From a pear tree to a beautiful church – the story of the Pearston Dutch Reformed Church

I get disappointed if I visit a small town and find that there isn’t a historic church somewhere to visit and photograph. One of the towns that didn’t disappoint was Pearston. Located on a very flat landscape the church is easily spotted in the town’s very limited skyline.

The village of Pearston is located 48km west of Somerset East in the Eastern Cape’s Karoo Heartland. Like so many of the small towns and villages of the Karoo, the village had its origins as a parish of the Dutch Reformed Church. Since 1850 already locals would gather in the shade of a large pear tree on on Casper Lotter’s farm Rustenburg to celebrate communion. It meant though that the minister from Somerset East, Scottish born Referend John Pears, had to travel the 48-kilometers over the Bruintjieshoogte for them to celebrate Communion.

At the time of the foundation of the church in 1859 it was the 76th congregation in the Dutch Reformed Church and the 18th in what would later become the Synod of the Eastern Cape. The congregation was named Pearston after Rev Pears, and not after the pear tree that played such a big role in the early days before the church was built. The village of Pearston was founded shortly after and the farm acquired by the church was subdivide it into lots, some being reserved for the church’s own purposes and the rest offered for sale to defray the cost of purchasing the land and the building of a church.

The first minister of the church was Rev C.T. Muller from Jansenville. He was on 7 September 1861, almost two years after the founding of the congregation.

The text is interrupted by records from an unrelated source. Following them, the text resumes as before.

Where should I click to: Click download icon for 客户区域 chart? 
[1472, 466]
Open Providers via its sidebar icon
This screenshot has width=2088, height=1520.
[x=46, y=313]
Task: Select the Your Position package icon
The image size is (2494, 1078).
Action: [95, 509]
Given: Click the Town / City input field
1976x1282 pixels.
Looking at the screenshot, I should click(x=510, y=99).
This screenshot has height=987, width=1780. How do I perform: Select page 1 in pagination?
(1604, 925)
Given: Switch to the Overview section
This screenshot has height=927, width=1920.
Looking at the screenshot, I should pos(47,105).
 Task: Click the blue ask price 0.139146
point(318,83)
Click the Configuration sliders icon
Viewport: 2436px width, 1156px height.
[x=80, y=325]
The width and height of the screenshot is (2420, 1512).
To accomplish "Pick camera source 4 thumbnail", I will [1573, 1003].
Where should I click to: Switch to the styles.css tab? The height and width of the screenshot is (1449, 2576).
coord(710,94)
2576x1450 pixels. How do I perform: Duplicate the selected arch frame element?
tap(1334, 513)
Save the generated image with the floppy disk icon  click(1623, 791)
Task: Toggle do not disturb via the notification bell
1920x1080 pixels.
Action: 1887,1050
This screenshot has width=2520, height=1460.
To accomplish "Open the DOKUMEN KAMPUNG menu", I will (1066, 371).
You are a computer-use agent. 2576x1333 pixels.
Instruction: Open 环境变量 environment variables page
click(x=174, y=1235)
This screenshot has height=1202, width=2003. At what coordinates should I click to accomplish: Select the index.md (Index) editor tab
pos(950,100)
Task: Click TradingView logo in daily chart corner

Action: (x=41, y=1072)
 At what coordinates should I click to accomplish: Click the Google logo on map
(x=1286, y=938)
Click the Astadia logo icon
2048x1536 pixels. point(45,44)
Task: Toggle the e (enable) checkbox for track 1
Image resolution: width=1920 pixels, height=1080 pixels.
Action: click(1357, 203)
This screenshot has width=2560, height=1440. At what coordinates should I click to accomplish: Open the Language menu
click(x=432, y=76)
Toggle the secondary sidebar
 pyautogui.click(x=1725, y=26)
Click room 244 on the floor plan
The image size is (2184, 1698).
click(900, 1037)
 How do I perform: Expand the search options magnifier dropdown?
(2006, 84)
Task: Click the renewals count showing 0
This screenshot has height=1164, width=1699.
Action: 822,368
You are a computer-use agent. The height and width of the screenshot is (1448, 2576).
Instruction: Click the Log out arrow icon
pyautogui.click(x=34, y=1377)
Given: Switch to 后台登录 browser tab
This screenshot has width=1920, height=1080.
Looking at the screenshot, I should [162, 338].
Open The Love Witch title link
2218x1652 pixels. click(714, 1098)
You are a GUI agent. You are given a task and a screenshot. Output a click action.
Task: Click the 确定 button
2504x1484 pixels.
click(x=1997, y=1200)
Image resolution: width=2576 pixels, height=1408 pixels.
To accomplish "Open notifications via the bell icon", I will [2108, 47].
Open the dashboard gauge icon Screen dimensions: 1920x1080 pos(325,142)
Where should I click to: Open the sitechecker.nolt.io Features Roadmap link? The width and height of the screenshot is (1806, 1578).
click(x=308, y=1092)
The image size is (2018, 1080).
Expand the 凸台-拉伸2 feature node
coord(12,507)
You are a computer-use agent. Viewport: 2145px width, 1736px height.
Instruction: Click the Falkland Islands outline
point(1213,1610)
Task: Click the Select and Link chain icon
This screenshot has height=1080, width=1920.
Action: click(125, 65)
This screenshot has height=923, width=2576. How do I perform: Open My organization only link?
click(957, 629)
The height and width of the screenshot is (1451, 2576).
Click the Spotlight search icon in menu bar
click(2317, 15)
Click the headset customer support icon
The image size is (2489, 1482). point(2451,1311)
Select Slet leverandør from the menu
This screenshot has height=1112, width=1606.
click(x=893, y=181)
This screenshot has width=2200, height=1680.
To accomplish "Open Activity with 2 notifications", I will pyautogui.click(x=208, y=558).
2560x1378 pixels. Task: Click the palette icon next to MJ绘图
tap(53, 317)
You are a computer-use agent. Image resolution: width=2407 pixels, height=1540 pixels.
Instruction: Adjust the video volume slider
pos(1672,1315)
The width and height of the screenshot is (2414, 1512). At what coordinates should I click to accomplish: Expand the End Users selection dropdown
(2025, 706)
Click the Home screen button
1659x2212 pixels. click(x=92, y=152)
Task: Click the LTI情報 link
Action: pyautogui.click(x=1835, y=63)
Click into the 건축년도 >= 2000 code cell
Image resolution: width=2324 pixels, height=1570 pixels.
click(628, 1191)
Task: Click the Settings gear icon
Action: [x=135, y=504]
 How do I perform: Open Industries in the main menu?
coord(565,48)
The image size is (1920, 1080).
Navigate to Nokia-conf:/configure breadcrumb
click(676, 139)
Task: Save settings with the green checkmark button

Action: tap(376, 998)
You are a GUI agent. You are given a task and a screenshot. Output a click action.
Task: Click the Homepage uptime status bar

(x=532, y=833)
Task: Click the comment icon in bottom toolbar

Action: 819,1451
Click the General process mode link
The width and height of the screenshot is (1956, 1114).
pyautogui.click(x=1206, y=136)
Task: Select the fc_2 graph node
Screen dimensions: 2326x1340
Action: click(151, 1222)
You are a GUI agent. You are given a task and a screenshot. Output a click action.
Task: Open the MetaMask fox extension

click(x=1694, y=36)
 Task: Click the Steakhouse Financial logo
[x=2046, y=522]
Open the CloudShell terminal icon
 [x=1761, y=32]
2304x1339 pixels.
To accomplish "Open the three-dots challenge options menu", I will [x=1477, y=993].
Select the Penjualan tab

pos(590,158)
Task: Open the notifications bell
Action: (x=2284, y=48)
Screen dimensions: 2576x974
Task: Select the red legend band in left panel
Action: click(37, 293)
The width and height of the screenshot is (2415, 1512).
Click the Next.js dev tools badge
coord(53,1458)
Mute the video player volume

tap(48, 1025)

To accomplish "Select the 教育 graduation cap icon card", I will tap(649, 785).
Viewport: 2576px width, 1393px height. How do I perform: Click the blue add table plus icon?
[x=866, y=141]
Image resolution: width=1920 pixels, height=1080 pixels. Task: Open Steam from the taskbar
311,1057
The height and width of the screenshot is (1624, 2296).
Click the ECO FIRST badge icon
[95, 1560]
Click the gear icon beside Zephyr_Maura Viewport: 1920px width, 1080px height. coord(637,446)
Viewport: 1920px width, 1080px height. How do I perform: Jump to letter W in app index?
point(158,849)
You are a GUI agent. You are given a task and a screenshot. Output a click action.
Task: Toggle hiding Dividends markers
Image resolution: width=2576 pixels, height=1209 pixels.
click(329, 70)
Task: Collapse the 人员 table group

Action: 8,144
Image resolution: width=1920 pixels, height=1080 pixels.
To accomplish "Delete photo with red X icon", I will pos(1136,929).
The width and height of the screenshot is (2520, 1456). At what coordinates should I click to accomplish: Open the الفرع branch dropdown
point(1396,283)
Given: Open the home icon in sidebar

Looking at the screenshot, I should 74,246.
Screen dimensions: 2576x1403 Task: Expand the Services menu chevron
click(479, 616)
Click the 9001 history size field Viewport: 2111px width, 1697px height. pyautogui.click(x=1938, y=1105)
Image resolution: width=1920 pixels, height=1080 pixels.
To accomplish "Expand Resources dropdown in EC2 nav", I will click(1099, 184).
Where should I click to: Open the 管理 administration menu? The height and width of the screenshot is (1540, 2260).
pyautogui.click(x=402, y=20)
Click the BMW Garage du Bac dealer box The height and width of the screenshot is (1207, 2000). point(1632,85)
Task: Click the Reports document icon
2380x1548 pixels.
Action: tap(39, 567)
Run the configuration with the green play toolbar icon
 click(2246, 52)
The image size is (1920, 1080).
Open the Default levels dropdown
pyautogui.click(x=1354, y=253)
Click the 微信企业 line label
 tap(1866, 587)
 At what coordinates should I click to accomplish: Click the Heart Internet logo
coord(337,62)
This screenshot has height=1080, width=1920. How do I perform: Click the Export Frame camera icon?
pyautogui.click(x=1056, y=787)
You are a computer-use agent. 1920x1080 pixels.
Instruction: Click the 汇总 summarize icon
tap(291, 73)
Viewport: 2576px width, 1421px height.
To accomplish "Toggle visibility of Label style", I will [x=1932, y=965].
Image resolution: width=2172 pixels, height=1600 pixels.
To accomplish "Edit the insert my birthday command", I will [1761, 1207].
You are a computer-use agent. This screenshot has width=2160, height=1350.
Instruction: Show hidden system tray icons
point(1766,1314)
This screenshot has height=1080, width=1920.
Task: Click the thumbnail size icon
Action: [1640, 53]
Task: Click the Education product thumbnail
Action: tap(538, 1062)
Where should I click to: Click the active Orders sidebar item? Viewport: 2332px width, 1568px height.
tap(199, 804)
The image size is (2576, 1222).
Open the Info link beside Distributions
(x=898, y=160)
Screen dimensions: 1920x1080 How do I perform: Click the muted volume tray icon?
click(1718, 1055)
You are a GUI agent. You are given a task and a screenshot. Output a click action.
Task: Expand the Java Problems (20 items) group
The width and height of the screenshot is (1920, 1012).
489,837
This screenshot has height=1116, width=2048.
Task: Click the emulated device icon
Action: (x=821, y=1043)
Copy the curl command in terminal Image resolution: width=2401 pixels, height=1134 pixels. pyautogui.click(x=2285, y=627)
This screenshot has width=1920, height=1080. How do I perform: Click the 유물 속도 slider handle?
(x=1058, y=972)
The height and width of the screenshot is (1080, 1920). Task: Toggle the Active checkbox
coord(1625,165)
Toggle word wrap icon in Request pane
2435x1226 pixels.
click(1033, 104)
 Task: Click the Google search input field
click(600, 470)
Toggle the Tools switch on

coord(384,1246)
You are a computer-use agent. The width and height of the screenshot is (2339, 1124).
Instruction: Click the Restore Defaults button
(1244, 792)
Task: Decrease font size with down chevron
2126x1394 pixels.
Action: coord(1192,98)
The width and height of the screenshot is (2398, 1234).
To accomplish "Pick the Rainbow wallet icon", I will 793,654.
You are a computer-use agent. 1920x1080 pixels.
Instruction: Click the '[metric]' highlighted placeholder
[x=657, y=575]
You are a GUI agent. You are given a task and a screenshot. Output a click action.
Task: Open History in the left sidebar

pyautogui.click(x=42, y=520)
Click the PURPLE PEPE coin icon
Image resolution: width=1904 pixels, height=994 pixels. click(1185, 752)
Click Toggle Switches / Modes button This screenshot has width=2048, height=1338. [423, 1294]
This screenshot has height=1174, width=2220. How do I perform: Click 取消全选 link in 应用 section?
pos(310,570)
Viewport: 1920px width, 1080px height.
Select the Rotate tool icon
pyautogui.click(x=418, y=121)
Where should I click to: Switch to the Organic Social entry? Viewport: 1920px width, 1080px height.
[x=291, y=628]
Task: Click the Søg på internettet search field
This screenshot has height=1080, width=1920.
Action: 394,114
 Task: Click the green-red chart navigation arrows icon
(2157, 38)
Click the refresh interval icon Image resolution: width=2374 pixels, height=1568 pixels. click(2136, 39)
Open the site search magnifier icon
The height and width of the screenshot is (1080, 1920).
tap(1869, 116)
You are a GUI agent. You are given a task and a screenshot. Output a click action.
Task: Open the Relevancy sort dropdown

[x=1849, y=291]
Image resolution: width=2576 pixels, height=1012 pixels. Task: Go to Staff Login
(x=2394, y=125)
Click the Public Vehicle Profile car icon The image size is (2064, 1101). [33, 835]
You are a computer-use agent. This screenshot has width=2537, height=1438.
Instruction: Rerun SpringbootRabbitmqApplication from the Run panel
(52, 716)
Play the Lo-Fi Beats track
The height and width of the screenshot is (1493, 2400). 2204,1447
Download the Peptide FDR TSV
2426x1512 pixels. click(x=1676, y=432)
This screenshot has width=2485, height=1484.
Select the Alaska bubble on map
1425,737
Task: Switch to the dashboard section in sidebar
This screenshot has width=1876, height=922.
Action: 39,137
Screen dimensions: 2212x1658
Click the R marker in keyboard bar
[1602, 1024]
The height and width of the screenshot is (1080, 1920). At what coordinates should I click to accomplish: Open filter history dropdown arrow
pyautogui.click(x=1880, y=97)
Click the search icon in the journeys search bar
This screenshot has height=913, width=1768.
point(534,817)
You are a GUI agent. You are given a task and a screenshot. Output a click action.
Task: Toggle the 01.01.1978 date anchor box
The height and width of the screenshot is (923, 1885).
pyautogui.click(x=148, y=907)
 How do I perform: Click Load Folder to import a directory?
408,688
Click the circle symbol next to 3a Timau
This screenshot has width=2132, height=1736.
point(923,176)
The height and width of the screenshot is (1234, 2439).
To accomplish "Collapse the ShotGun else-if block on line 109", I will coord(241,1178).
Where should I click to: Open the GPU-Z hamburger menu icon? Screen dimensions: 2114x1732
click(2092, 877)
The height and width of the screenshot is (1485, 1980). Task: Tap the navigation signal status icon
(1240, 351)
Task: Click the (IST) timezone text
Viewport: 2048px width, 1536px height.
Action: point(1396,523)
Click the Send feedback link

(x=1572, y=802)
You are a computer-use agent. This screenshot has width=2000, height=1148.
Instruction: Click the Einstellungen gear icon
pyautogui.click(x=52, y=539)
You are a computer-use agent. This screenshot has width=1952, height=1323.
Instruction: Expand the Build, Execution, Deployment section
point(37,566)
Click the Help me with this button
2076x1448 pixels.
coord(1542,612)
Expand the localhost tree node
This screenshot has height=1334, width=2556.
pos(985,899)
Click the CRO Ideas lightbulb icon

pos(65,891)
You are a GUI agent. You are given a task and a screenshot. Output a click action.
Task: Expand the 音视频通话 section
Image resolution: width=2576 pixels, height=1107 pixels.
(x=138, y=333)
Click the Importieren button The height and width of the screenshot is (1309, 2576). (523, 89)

In 1865 construction was started on a new church, but due to trouble in the congregation (dispute between two strong parties) the work was stopped when the walls already reached a certain height. This long-lasting feud only subsided during the tenure of the fourth minister, Rev C.H. Radloff.

The church was finally completed and consecrated without debt on 30 June 1887, 22 years after the building work began. Through the tireless work of Rev Radloff a tower was added to the church and unveiled in September 1899.

The church was designed by the architect Carl Otto Hager, a German native and the greatest exponent of the Neo-Gothic building style in South Africa. He was also responsible for the design of the church building of neighboring Somerset East, among other things. Work on the church was possibly completed by Arthur Reid as was also the case with the NG congregation Jansenville’s church building.